Usai perang Jawa, penduduk Ngoro pun
bertambah dengan kedatangan bekas prajurit dan perwira pasukan Diponegoro yang
melarikan diri dan bersembunyi dari kejaran tentara Belanda.
Philip van Akkeren dalam bukunya yang
berjudul Dewi Sri dan Kristus: Sebuah Kajian tentang Gereja Pribumi di Jawa
Timur, mencatat : “sampai dengan tahun 1834 saja, di Ngoro telah ada 101 orang
pria dan 122 orang perempuan, 28 orang pemuda yang berusia di atas 15 tahun,
serta 12 buah pedukuhan (desa kecil)”.
Orang-orang inilah yang menjadi sasaran
penginjilan Coolen yang dimulai sejak 1835. Ia memposisikan dirinya sebagai guru
Injil yang menggunakan media-media yang akrab dengan dunia masyarakat Jawa. Antara
lain tembang, wayang, gamelan dan berbagai ritual dalam pertanian.

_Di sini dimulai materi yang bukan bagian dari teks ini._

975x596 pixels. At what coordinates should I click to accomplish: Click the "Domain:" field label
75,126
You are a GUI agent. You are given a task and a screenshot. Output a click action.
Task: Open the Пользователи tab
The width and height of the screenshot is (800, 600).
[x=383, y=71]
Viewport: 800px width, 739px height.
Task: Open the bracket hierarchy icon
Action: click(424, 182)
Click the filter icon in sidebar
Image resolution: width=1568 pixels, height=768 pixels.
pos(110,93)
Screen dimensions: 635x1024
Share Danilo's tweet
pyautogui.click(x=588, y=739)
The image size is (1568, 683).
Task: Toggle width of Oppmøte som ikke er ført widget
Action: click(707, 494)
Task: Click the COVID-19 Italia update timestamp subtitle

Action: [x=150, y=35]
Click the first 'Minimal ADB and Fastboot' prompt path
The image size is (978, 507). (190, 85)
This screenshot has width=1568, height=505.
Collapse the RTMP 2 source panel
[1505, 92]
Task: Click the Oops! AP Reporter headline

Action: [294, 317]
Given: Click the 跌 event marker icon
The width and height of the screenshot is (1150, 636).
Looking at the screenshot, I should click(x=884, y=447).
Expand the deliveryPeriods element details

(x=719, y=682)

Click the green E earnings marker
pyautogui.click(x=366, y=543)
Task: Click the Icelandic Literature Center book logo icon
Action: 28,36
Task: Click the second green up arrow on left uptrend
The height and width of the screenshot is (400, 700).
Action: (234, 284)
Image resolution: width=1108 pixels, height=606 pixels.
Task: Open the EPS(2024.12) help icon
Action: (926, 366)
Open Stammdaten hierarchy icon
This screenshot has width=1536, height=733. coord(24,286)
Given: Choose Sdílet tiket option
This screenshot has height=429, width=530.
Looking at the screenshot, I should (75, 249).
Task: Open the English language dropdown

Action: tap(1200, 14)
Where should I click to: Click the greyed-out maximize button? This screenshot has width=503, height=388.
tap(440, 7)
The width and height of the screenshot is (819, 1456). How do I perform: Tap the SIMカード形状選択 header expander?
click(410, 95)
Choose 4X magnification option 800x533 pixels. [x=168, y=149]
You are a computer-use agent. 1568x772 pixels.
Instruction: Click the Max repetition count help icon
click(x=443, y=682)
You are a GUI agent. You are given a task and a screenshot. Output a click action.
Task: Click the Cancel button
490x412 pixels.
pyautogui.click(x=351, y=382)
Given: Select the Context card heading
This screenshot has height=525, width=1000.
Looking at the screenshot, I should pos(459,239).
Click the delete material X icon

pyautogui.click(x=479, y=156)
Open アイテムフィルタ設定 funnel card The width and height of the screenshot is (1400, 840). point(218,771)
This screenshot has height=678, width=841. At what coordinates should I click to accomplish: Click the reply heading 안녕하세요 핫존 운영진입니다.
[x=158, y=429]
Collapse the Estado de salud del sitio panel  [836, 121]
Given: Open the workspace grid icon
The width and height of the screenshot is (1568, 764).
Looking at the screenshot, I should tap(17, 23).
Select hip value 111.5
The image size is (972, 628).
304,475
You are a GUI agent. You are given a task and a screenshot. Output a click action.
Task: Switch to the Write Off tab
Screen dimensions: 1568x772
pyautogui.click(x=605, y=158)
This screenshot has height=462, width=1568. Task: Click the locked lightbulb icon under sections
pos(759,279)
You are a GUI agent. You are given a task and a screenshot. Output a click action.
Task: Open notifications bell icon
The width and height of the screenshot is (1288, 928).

Misalnya, saat memulai masa bercocok tanam Coolen
menancapkan mata bajak ke dalam tanah sambil menyanyikan tembang pujian
tradisional yang ditujukan kepada Gunung Semeru, Dewi Sri, dan – sebagai
tambahan dari Coolen – Yesus. Tembang tersebut beserta terjemahan bebasnya,
adalah demikian:
Oh, Gunung Semeru
kang winarni, tetunggule Pulo Jawi.
Tinetepna anggen kula
tani, singkal kang kinarya pembikake siti, sitine kagawe pera.
Buntutan kinarya
pangukuh, cacadan kang anggendoli.
Raden Pancurat kang
duwe kwasa.
Pecut penjeplake
rajakaya.
Jaka galeng kang den
borehi,
mbok rondha garu kang
ngasta.
Yaiku karemane mbok
Sri Sadono.
Kaidenan Gusti Yesus
kang luwih kwasa.
Oh,
Gunung Semeru yang indah engkau adalah yang tertinggi di Pulau Jawa.
Inilah
kidung persembahan kami.
Berkatilah
kiranya pekerjaan kami sebagai petani,
berkati
pula bajak untuk membelah dan membalikkan tanah kami,
sehingga
tanah kami menjadi gembur.
Berkatilah
mata bajak yang menggaruk tanah kami,
berkati
juga gagang kayunya, yang kepadanya kami berpegang erat.
Oh,
Sang Air pemberi kehidupan, kiranya Engkau membasahi tanah kami.
Kiranya
bunyi pecut kami berdesing dengan keras, agar memacu lembu.
Tanggul
dan pematang telah kami siapkan,
begitupun
garu yang akan meratakan tanah kami.
Kesemuanya
(kesuburan) itulah yang menyenangkan hati Dewi Sri.
Dan
itu semua adalah berkat kuasa Tuhan Yesus yang tiada tara.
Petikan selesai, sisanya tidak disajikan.